Why Do Something If It Can Be Done: Quoting Gertrude Stein # 86

NO PUSSY NO!
How many scandals fit on the tip of a needle when the needle is Gertrude Stein? I ask you.
To my delight, I discovered the latest one in the latest blog post by my friend Hans Gallas: http://gertrudeandalice.com/blog/2012/02/18/pussy-pussy-bo-bussy-the-name-game/#more-3569.
Just as the political controversy, whipped up by furious Prof. Barbara Will (see previous posts), has returned to a snore, wroom! there is another sex scandal. The first one, you will remember, sent two lesbians packing from the Contemporary Jewish Museum in San Francisco, because they’d been holding hands in the gallery. This one is the Hemingway scandal. Once again. His story has been rehashed by every Stein detractor. Trust Janet Malcolm and Barbara Will to happily rehash it again.
So, what happened? Let’s recap. Hemingway (A Moveable Feast) allegedly heard Gertrude and Alice behind closed doors,
“I heard someone speaking to Miss Stein as I had never heard one person speak to another; never, anywhere, ever.” Who was that someone speaking to “Miss Stein”? “A companion,” according to Hemingway who knew better but preferred to stay clean. He got an earful right then and there.”Then Miss Stein’s voice came pleading and begging, saying, ‘Don’t, pussy. Don’t. Don’t, please don’t. I’ll do anything, pussy, but please don’t do it. Please don’t. Please don’t, pussy.’”
Poor old Hem, who was already confused. Hadn’t Stein tried to dissuade him from gay relationships (when she preferred the company of gay men to almost any other)? Wasn’t all this terribly corrupting stuff for a good, hard American man? Or was he drunk again? “The colorless alcohol felt good on my tongue,” he begins his tale. Fact is, he was mad at Stein when he reported his little hear-say. He had admitted that he wouldn’t have minded f… the lush, appetizing Gertrude. But instead, Stein and Toklas ended up kicking him out after a drunken visit to the rue de Fleurus. Was he very bruised?
What a horrid, cruel, sadistic relationship these two old dykes must have had!

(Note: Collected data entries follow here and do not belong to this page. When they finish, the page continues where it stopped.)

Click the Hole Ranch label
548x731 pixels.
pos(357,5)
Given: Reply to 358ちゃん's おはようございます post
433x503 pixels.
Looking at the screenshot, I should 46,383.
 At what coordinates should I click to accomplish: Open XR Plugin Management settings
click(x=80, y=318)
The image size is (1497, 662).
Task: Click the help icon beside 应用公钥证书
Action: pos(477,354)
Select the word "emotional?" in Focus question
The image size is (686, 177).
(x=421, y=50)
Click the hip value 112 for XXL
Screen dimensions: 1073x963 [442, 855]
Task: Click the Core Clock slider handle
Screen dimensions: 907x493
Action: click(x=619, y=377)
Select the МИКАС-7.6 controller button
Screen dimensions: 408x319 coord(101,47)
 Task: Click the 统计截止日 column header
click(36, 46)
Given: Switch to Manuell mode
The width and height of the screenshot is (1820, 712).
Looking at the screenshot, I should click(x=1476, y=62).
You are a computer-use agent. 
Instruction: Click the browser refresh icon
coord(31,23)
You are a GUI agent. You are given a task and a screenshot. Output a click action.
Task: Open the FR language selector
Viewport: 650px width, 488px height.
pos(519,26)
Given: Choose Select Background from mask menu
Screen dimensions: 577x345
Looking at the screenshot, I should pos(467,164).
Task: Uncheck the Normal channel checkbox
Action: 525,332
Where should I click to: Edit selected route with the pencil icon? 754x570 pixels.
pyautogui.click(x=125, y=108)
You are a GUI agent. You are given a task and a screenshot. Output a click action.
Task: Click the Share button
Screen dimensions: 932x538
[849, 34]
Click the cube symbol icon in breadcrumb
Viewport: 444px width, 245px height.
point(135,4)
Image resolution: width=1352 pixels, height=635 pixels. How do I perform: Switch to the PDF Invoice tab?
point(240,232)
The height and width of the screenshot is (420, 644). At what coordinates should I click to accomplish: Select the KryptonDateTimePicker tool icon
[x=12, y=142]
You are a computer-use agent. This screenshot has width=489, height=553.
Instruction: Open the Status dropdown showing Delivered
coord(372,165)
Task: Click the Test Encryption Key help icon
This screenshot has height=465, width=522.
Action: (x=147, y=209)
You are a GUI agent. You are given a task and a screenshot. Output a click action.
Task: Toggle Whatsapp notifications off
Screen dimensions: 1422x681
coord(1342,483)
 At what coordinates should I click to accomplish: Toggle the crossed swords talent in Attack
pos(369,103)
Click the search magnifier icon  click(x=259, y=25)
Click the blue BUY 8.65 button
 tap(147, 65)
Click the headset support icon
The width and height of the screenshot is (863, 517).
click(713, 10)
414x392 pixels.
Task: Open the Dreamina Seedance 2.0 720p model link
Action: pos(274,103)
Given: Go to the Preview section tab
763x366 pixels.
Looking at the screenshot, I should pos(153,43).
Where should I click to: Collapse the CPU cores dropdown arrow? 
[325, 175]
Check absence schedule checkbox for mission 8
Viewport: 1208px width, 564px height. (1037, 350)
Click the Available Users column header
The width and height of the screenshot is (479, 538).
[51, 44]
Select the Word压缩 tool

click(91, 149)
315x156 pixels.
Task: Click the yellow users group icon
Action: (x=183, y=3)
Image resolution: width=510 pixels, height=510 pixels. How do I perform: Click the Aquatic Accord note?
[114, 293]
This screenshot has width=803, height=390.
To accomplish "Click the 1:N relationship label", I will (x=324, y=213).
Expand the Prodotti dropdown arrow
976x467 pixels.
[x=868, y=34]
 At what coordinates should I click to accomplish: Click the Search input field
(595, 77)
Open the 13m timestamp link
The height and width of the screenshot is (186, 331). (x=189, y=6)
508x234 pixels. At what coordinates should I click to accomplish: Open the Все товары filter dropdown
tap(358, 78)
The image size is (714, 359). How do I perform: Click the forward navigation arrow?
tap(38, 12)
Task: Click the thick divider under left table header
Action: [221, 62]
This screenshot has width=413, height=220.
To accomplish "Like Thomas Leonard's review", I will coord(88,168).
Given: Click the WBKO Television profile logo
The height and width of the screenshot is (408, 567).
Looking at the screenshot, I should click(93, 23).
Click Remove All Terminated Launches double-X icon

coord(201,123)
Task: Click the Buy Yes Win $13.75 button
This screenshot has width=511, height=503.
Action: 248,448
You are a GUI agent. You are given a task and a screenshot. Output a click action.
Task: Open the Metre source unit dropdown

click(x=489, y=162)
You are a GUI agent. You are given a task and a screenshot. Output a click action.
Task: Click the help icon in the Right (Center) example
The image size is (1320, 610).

We shudder still. We are afraid for the innocents.
Enter Hans Gallas and his very amusing new book Gertrude and Alice and Fritz and Tom (viewed and reviewed in these pages). A story for kids with big, colorful, hilarious illustrations by cartoonist Tom Hachtman, and with dialogue by Alice and Gertrude, who — true to life — call each other Pussy and Lovey. Pussy, indeed.
Here is Hans:
“My first public reading of the book to a group of 1st, 2nd and 3rd graders in Oakland, CA was to happen a few weeks ago, but I had to postpone it temporarily. However, I did get an e mail from the teacher who had invited me, asking me, at the request of the principal, if I would change ‘Pussy’ to ‘Pussycat’ when I was reading the book to the children, ‘since the word now has developed a lot of negative connotations and our third graders are quite astute about picking up these things.’ My, my the loss of innocence.”
This book will be banned in America! It didn’t help that the illustrations were already cleaned up for kids by eliminating Alice’s ever-present cigarette. Literary history isn’t good for American kids. Literary lesbians aren’t good for American kids. Wouldn’t a relationship between a woman and a cat be much more proper? Let’s clean up that language, please. Clean up Gertrude Stein and make her kid-safe. By all means.